::: INFORMATION SHOWN
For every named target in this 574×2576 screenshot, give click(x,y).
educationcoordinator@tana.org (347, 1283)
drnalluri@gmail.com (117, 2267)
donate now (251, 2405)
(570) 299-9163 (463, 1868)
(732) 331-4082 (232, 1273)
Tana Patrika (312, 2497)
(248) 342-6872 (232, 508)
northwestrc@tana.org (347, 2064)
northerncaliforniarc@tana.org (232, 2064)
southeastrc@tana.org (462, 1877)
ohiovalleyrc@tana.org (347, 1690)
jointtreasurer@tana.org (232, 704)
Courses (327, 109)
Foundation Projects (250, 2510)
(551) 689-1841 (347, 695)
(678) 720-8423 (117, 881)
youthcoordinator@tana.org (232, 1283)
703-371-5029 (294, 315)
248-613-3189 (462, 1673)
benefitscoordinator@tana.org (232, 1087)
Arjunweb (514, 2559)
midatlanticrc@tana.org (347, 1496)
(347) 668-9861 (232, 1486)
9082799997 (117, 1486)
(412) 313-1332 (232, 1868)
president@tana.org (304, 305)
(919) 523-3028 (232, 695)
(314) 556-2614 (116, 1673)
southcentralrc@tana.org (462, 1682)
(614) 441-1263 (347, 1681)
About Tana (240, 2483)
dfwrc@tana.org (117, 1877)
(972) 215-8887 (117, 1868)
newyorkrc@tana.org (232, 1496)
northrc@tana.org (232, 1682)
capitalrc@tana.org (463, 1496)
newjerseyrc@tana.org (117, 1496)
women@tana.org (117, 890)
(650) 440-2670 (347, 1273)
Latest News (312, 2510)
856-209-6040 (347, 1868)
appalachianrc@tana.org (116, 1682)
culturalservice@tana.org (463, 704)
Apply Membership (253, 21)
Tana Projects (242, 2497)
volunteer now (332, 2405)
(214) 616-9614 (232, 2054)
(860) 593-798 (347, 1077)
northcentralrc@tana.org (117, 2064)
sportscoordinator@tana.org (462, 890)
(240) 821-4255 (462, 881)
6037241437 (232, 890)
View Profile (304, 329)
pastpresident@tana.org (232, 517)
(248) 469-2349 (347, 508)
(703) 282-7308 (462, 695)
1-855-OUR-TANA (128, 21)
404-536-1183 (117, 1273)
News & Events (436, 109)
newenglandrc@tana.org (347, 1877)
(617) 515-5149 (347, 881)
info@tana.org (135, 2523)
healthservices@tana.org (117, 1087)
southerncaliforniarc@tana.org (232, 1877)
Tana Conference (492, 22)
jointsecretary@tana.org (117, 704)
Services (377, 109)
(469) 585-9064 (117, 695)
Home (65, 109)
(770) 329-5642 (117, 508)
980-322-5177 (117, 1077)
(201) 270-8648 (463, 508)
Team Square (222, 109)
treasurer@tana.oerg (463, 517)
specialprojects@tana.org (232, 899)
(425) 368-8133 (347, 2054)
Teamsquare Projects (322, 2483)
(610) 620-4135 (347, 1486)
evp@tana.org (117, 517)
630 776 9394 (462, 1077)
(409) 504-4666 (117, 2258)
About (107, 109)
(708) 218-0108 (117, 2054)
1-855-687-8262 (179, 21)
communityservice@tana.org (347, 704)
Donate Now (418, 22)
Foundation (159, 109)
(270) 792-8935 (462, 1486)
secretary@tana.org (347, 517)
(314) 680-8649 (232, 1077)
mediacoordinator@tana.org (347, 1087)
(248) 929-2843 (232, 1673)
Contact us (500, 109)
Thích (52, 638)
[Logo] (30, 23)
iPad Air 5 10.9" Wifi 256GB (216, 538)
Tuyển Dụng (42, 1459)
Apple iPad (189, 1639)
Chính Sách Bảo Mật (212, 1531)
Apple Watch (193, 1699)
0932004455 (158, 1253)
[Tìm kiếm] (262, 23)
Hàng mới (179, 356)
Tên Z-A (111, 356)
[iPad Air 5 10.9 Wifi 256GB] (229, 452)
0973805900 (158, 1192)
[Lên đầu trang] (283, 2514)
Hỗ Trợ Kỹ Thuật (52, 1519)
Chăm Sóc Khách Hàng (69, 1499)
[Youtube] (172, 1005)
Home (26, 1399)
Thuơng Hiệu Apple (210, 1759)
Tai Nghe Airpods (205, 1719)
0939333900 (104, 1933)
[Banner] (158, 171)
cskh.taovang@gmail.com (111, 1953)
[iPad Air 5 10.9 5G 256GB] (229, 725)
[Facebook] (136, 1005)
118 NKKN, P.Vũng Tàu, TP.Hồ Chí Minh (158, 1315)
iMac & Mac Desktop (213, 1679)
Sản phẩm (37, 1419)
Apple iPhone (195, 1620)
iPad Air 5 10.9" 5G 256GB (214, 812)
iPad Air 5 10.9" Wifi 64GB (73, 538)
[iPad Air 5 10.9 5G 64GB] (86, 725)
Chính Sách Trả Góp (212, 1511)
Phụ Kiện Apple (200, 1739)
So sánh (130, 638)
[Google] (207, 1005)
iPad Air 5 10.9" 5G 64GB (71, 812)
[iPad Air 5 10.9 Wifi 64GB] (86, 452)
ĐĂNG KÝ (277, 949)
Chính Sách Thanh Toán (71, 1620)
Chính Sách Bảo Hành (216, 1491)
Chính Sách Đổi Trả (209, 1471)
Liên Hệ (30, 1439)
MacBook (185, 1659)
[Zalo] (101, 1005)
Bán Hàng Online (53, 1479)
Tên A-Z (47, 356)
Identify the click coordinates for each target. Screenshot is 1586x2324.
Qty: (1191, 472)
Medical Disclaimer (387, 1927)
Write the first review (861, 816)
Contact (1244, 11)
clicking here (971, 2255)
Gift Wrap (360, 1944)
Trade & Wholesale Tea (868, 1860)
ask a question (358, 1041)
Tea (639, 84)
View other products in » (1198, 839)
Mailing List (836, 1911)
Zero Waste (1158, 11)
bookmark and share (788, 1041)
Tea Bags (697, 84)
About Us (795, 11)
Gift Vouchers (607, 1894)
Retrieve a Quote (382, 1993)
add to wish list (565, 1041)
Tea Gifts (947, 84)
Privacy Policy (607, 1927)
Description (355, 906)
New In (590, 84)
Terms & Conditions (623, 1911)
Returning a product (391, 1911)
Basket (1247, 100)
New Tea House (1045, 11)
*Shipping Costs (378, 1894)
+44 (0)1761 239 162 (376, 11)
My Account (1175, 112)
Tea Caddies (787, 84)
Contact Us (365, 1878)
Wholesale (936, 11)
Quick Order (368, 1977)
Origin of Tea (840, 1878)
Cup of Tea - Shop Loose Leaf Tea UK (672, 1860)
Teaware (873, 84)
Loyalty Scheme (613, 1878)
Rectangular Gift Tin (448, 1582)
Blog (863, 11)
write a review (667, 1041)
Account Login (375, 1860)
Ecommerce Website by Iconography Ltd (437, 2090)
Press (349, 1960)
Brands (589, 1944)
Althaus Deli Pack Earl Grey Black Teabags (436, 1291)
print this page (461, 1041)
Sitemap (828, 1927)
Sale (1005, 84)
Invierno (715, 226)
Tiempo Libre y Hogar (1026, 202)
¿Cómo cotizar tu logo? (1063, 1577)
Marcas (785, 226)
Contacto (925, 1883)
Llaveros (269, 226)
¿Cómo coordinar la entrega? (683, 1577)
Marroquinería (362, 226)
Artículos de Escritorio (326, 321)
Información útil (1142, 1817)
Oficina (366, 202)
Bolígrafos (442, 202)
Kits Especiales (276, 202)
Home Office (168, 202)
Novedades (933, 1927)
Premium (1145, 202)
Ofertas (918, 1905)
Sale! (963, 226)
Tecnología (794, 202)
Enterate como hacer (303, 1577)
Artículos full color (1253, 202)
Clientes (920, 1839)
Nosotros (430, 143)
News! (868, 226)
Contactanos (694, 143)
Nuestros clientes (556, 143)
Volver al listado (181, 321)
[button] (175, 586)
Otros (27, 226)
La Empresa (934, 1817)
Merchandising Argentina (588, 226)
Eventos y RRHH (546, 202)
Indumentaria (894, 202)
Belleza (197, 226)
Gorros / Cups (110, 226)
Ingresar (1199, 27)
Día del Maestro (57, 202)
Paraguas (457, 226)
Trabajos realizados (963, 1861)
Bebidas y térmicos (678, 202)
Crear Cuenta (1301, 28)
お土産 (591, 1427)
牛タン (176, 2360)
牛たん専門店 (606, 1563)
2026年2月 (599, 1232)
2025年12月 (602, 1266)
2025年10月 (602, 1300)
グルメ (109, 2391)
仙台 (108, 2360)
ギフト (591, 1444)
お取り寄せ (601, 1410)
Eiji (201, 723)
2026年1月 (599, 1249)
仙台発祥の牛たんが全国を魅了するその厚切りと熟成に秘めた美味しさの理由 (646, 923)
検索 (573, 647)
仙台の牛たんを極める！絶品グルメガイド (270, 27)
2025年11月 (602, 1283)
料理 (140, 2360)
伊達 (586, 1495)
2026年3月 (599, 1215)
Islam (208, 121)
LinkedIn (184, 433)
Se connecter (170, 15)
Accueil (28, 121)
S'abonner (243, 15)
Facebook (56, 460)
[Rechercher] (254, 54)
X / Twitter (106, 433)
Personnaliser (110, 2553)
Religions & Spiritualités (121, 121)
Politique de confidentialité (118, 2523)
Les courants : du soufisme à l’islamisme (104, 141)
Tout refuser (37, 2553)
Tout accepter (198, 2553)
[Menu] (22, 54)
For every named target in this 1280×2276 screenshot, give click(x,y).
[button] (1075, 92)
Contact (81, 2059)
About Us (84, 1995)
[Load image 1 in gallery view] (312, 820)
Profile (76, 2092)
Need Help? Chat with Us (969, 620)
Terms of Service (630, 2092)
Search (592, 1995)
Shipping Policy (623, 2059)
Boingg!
::::::
_INSTRUCTIONS TO FOLLOW_
All that is wanted is the stretch of lines above from the one containing "(409) 504-4666 (117, 2258)" through the one containing "mediacoordinator@tana.org (347, 1087)", duplicated exactly.

_EXERCISE RESULT_
(409) 504-4666 (117, 2258)
About (107, 109)
(708) 218-0108 (117, 2054)
1-855-687-8262 (179, 21)
communityservice@tana.org (347, 704)
Donate Now (418, 22)
Foundation (159, 109)
(270) 792-8935 (462, 1486)
secretary@tana.org (347, 517)
(314) 680-8649 (232, 1077)
mediacoordinator@tana.org (347, 1087)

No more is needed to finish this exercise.